Given task ▸
Write out everything from the line containing "Hinweisgeber (841, 1783)" down to the line containing "(Vezi pe hartÄƒ ) (889, 906)", including the requests, and raise every coordinate in the answers by 124. Leave the pictures out of your answer.

(Rows of pointing data)
.....
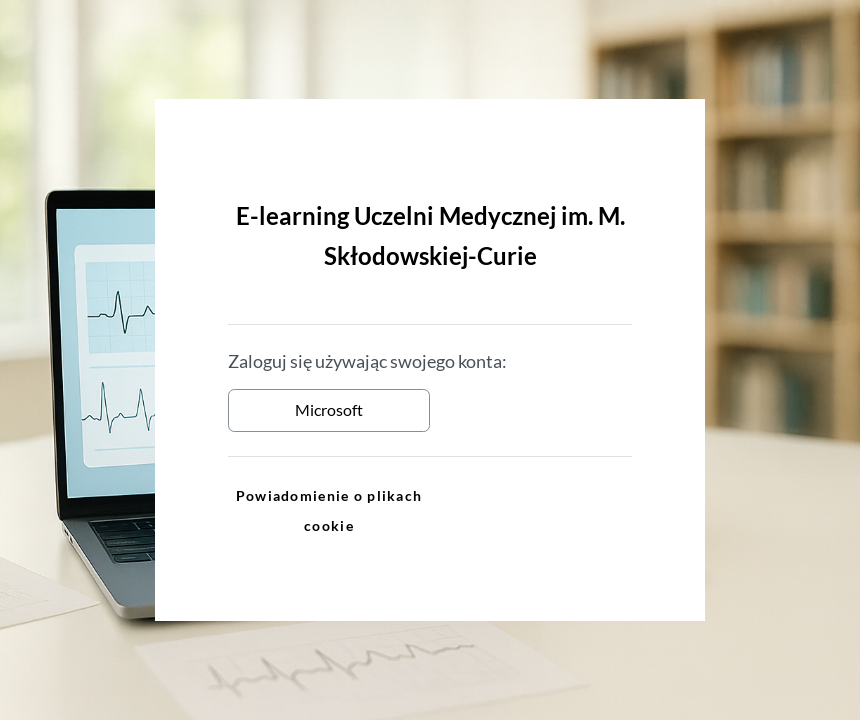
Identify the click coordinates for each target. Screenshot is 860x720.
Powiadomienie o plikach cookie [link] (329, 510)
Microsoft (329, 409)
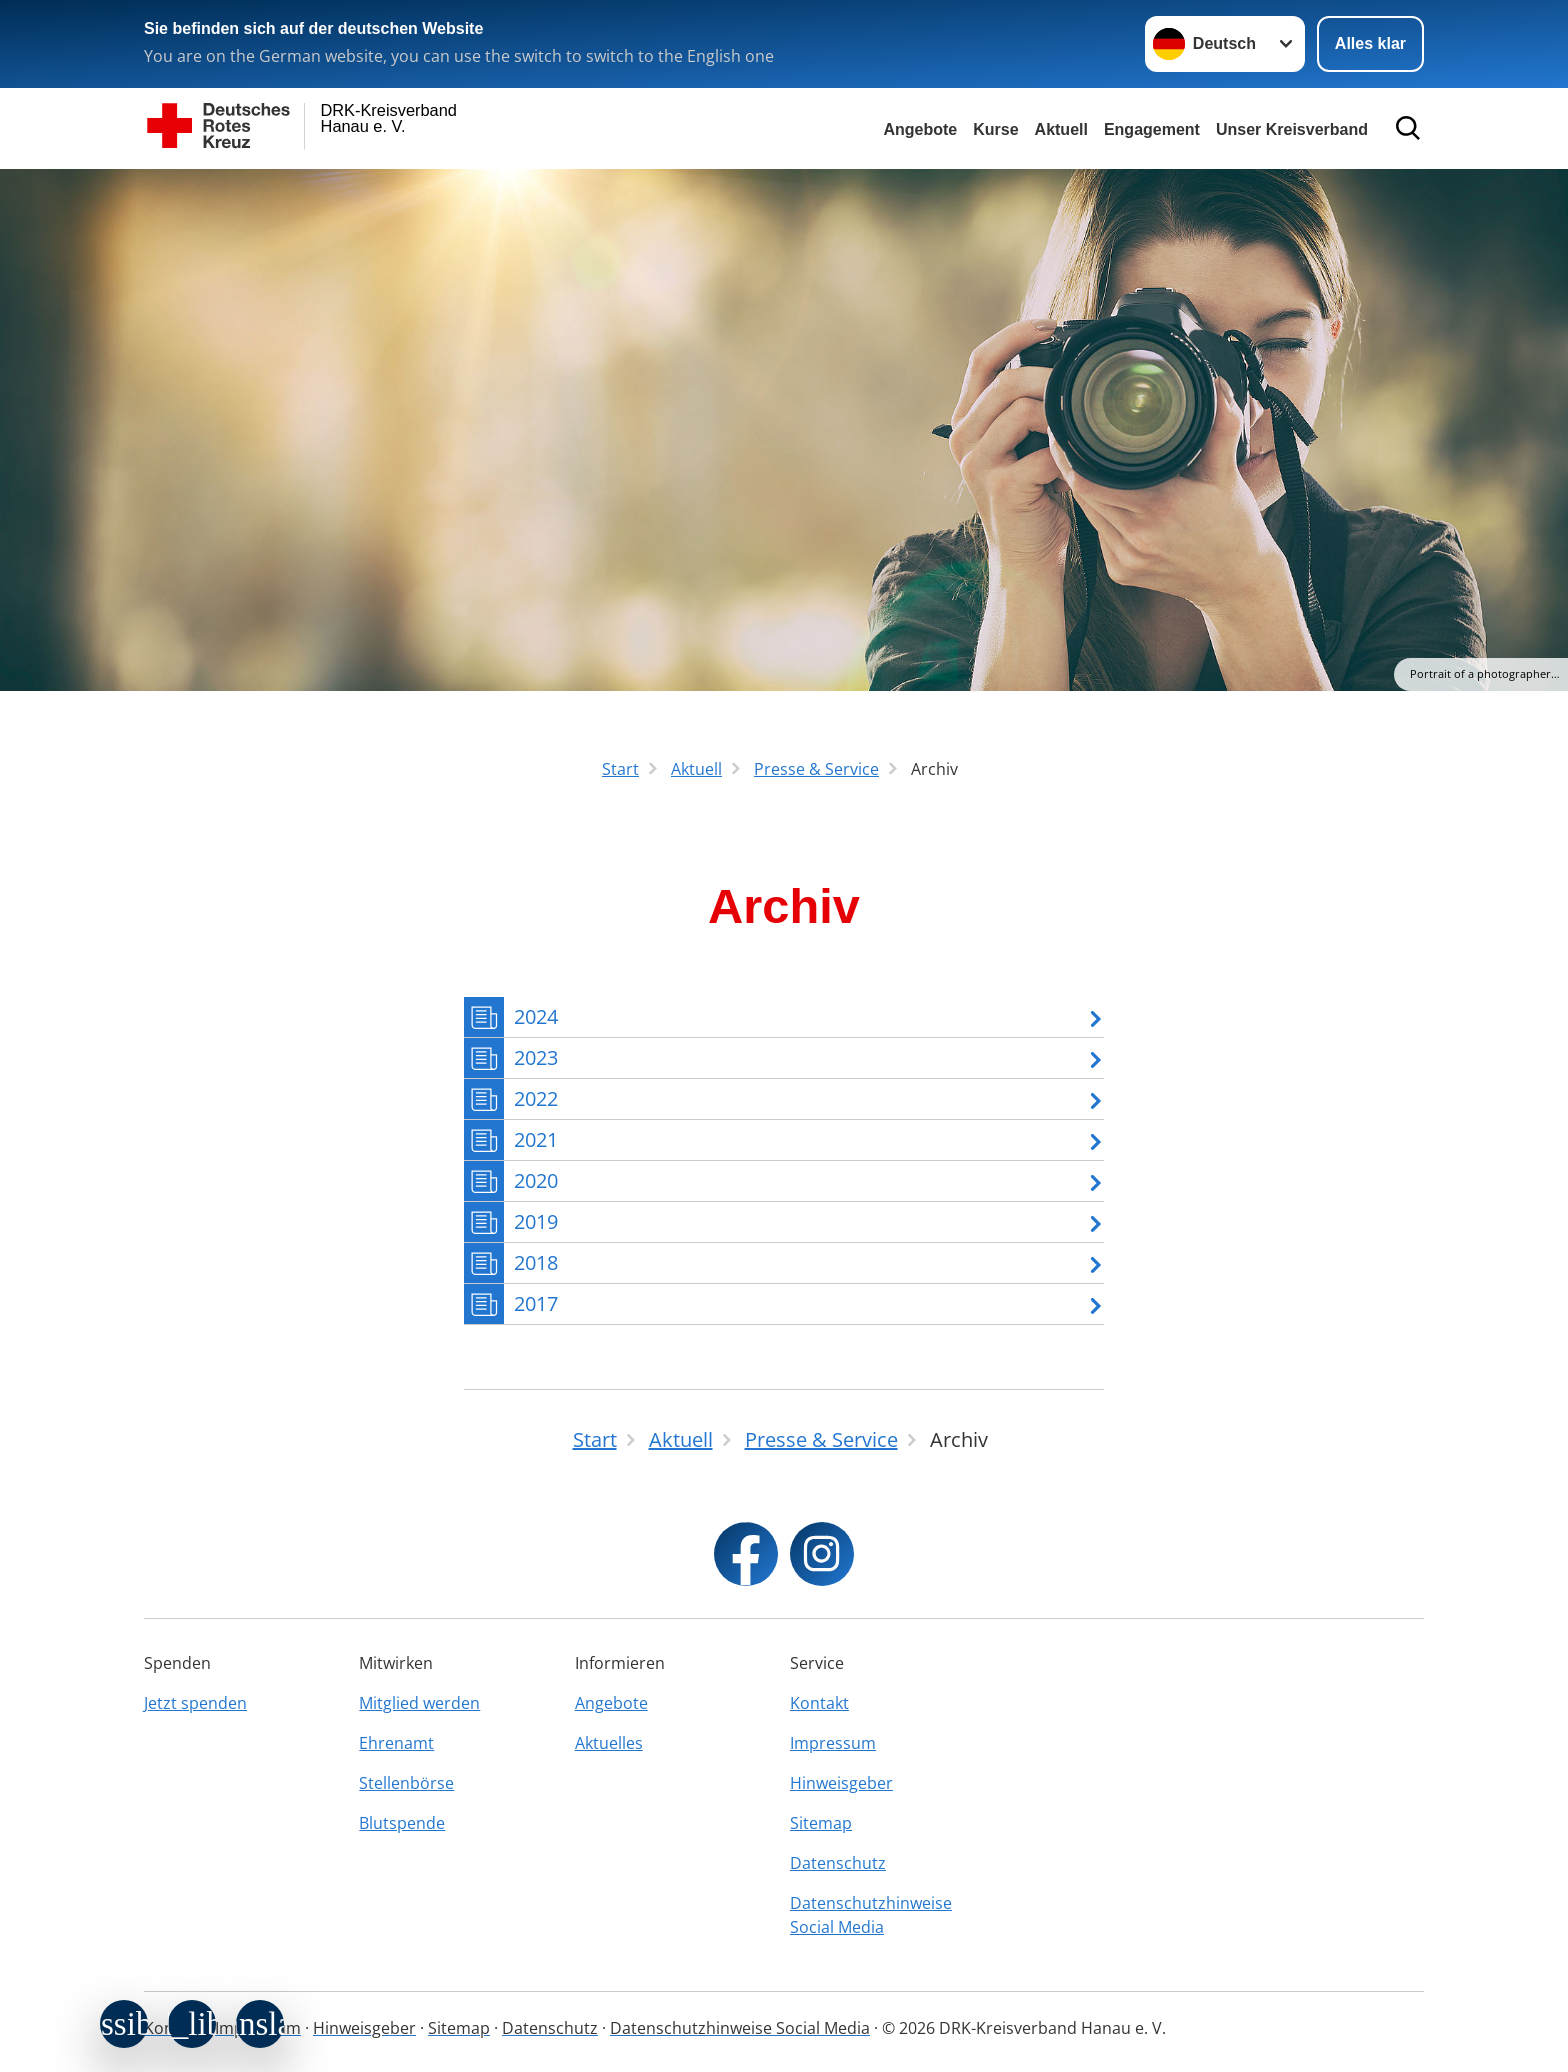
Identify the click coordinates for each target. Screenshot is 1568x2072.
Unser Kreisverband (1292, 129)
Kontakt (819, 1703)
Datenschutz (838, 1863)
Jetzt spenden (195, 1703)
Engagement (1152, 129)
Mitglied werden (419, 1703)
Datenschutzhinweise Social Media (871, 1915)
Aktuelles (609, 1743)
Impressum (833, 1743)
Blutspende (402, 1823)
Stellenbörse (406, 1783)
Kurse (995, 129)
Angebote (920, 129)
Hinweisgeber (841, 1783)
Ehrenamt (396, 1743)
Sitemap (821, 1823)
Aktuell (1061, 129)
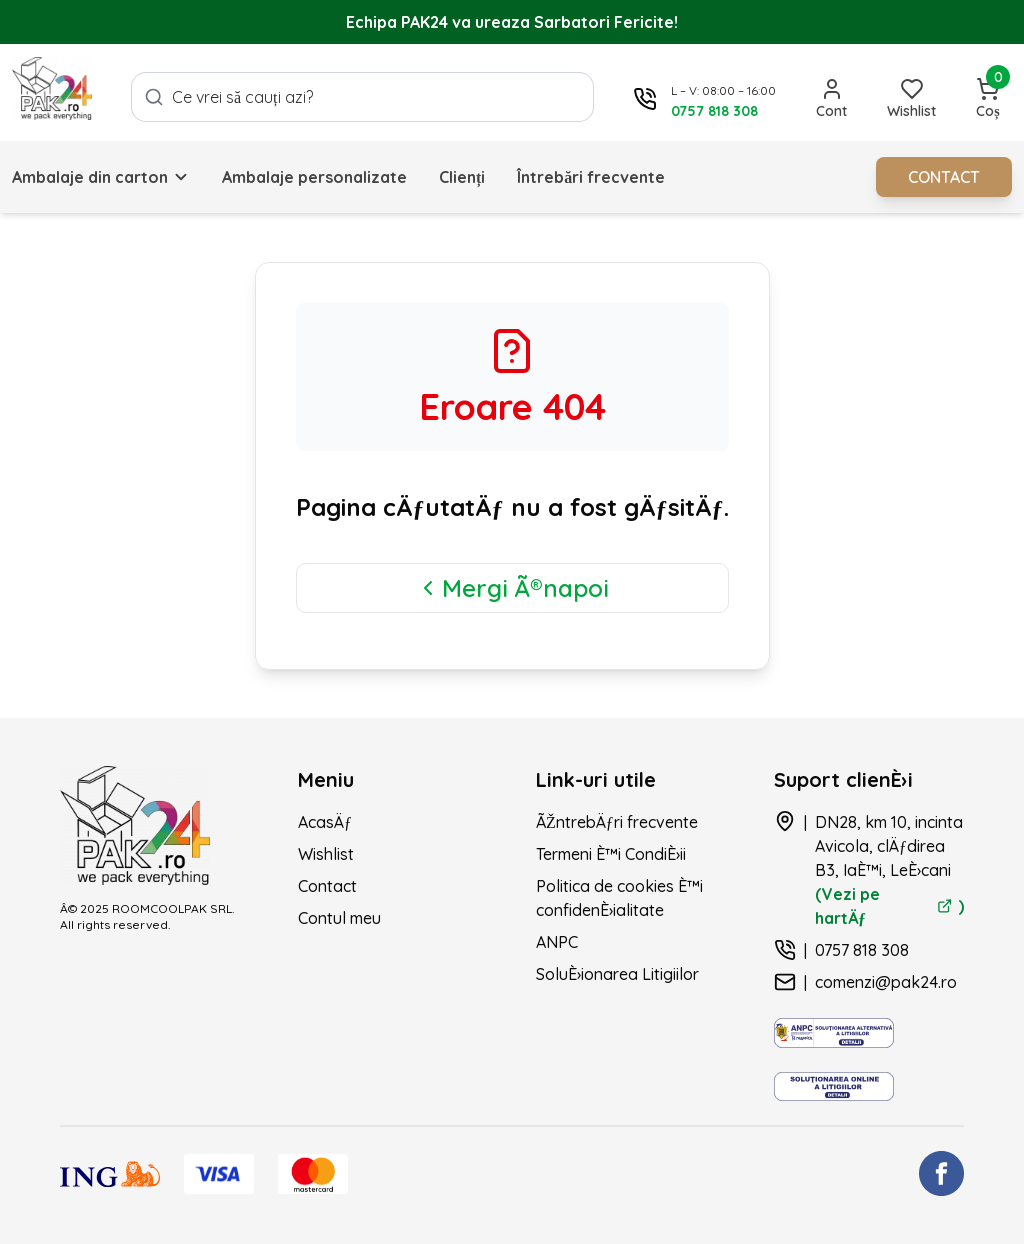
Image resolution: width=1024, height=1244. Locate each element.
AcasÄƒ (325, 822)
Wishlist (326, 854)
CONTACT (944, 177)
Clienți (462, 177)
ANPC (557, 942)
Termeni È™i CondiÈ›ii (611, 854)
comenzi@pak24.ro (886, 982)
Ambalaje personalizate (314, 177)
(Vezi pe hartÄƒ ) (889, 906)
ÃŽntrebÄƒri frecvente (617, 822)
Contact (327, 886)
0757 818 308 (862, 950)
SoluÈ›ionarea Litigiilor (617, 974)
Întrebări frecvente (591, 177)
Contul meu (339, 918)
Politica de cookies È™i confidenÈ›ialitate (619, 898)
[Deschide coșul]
.....
Reply to the exercise ▸
Hinweisgeber (965, 1907)
Ehrenamt (520, 1867)
Sitemap (945, 1947)
Aktuell (1185, 253)
Image resolution: width=1024, height=1244. Locate each element.
AcasÄƒ (449, 946)
Wishlist (450, 978)
CONTACT (1068, 301)
Clienți (586, 301)
ANPC (681, 1066)
Termeni È™i CondiÈ›ii (735, 978)
comenzi@pak24.ro (1010, 1106)
Ambalaje personalizate (438, 301)
(Vezi pe hartÄƒ ) (1013, 1030)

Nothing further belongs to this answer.